FDA已经批准使用Cefaly设备预防18岁以上患者的发作性偏头痛,这是第一个在美国被批准用于预防偏头痛的设备。Cefaly设备显著减少了急性镇痛药物的使用,但对偏头痛发作的严重程度并没有明显的降低。在患者满意度调查中,Cefaly设备最常见的不良反应是电刺激引起的局部不适。部分患者报告前额皮肤刺激,嗜睡,疲劳,失眠,刺激后头痛。
3.3 经皮枕神经刺激(tONS)
中国有随机对照研究发现,2 Hz、100 Hz和2/100 Hz三种频率的 tONS 对无先兆偏头痛患者均有显著预防疗效。使用HANS-200A穴位神经刺激仪,电极置于后枕部,覆盖双侧枕神经,每日1次,每次30分钟,连续治疗4周,三种频率tONS组的50%反应率和头痛强度降低幅度均显著优于假刺激组。

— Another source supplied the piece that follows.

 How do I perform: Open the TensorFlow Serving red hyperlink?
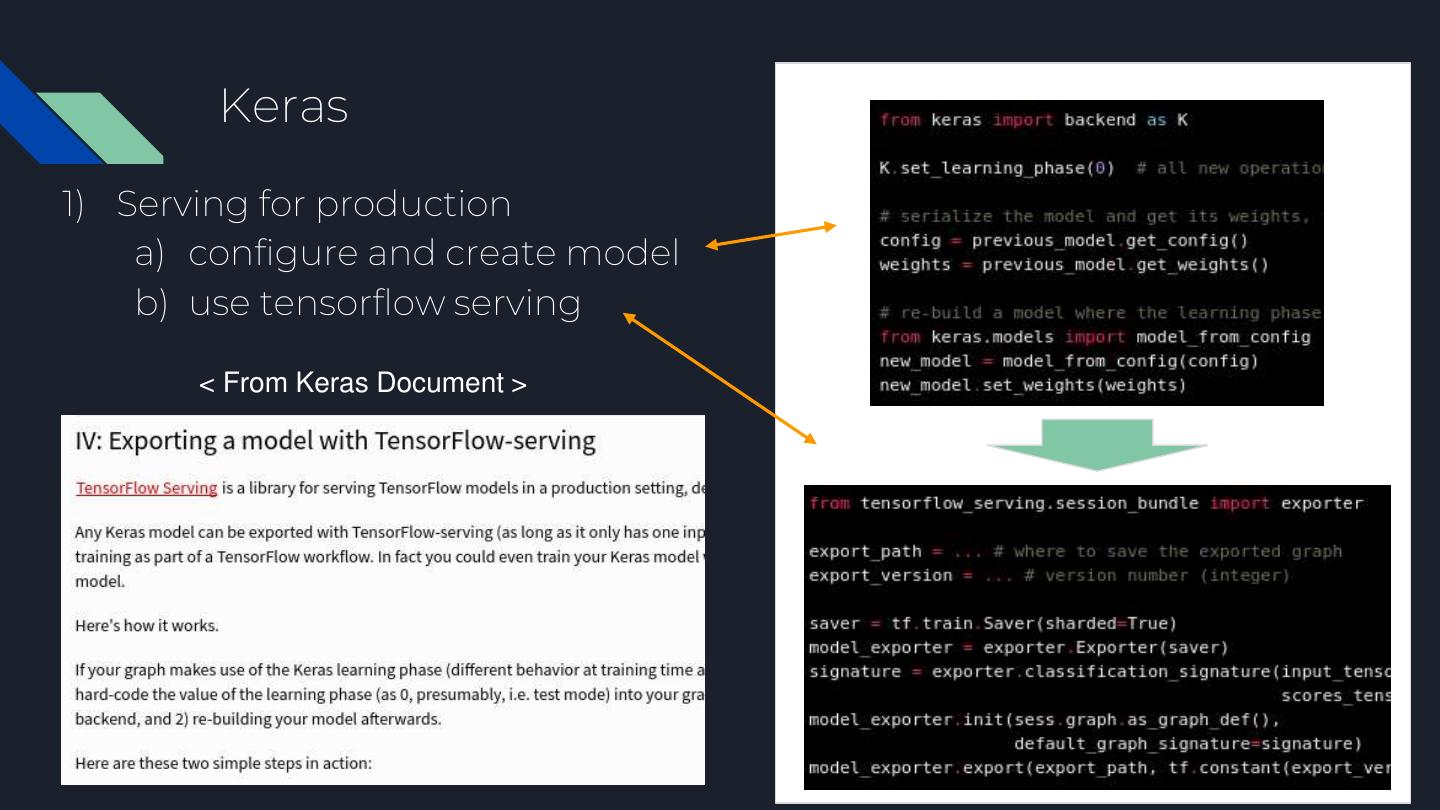[x=146, y=488]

3.4 单脉冲经颅磁刺激(single pulse transcranial magnetic stimulation, sTMS)
对于偏头痛的急性治疗,Lipton教授的临床研究显示,接受TMS刺激的先兆性偏头痛患者在2小时内无疼痛的比例(39%)明显高于假手术组(22%)。ESPOUSE 研究证实:sTMS 可以预防偏头痛,且耐受性较好。
3.5 重复经颅磁刺激(repetitive transcranial magnetic stimulation,rTMS)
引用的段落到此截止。